→ **DATA EXCERPTS**
-.-.-

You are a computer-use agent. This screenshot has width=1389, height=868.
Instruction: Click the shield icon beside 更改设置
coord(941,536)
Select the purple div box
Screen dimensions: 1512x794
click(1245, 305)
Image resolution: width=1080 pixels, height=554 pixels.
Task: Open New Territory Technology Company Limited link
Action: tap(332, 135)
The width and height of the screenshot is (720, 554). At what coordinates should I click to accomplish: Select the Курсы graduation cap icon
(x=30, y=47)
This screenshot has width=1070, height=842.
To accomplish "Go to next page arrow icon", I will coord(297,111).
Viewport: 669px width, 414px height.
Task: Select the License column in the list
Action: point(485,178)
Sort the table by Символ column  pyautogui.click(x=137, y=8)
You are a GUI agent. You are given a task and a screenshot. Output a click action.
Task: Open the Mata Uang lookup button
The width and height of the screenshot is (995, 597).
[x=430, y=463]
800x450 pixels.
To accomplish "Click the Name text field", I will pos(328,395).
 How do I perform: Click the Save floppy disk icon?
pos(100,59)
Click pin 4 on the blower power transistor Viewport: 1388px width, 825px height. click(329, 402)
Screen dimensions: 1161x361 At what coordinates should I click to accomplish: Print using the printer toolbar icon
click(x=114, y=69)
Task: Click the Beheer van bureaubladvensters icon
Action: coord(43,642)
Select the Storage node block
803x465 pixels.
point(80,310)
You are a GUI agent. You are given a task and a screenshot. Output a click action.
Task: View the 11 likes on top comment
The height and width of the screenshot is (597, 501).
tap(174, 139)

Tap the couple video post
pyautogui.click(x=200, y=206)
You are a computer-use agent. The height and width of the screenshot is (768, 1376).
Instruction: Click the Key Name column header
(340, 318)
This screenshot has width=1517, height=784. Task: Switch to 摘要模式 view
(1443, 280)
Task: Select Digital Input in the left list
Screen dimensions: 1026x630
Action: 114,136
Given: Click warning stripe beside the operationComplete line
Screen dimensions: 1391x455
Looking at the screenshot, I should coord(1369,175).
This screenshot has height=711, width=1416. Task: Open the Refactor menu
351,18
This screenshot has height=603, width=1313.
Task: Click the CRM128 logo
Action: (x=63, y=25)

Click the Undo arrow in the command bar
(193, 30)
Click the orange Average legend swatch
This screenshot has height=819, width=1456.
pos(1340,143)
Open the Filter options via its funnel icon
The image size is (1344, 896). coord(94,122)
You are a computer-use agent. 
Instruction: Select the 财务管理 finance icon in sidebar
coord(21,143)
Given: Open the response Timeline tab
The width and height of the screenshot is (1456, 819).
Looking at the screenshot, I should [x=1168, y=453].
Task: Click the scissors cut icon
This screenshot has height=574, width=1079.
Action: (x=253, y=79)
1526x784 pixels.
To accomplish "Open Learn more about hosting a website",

-.-.-

→ **TASK TO COMPLETE**
Return all of the items above verbatim, keeping every line unchanged.

→ **ANSWER BELOW**
You are a computer-use agent. This screenshot has width=1389, height=868.
Instruction: Click the shield icon beside 更改设置
coord(941,536)
Select the purple div box
Screen dimensions: 1512x794
click(1245, 305)
Image resolution: width=1080 pixels, height=554 pixels.
Task: Open New Territory Technology Company Limited link
Action: tap(332, 135)
The width and height of the screenshot is (720, 554). At what coordinates should I click to accomplish: Select the Курсы graduation cap icon
(x=30, y=47)
This screenshot has width=1070, height=842.
To accomplish "Go to next page arrow icon", I will coord(297,111).
Viewport: 669px width, 414px height.
Task: Select the License column in the list
Action: point(485,178)
Sort the table by Символ column  pyautogui.click(x=137, y=8)
You are a GUI agent. You are given a task and a screenshot. Output a click action.
Task: Open the Mata Uang lookup button
The width and height of the screenshot is (995, 597).
[x=430, y=463]
800x450 pixels.
To accomplish "Click the Name text field", I will pos(328,395).
 How do I perform: Click the Save floppy disk icon?
pos(100,59)
Click pin 4 on the blower power transistor Viewport: 1388px width, 825px height. click(329, 402)
Screen dimensions: 1161x361 At what coordinates should I click to accomplish: Print using the printer toolbar icon
click(x=114, y=69)
Task: Click the Beheer van bureaubladvensters icon
Action: coord(43,642)
Select the Storage node block
803x465 pixels.
point(80,310)
You are a GUI agent. You are given a task and a screenshot. Output a click action.
Task: View the 11 likes on top comment
The height and width of the screenshot is (597, 501).
tap(174, 139)

Tap the couple video post
pyautogui.click(x=200, y=206)
You are a computer-use agent. The height and width of the screenshot is (768, 1376).
Instruction: Click the Key Name column header
(340, 318)
This screenshot has width=1517, height=784. Task: Switch to 摘要模式 view
(1443, 280)
Task: Select Digital Input in the left list
Screen dimensions: 1026x630
Action: 114,136
Given: Click warning stripe beside the operationComplete line
Screen dimensions: 1391x455
Looking at the screenshot, I should coord(1369,175).
This screenshot has height=711, width=1416. Task: Open the Refactor menu
351,18
This screenshot has height=603, width=1313.
Task: Click the CRM128 logo
Action: (x=63, y=25)

Click the Undo arrow in the command bar
(193, 30)
Click the orange Average legend swatch
This screenshot has height=819, width=1456.
pos(1340,143)
Open the Filter options via its funnel icon
The image size is (1344, 896). coord(94,122)
You are a computer-use agent. 
Instruction: Select the 财务管理 finance icon in sidebar
coord(21,143)
Given: Open the response Timeline tab
The width and height of the screenshot is (1456, 819).
Looking at the screenshot, I should [x=1168, y=453].
Task: Click the scissors cut icon
This screenshot has height=574, width=1079.
Action: (x=253, y=79)
1526x784 pixels.
To accomplish "Open Learn more about hosting a website",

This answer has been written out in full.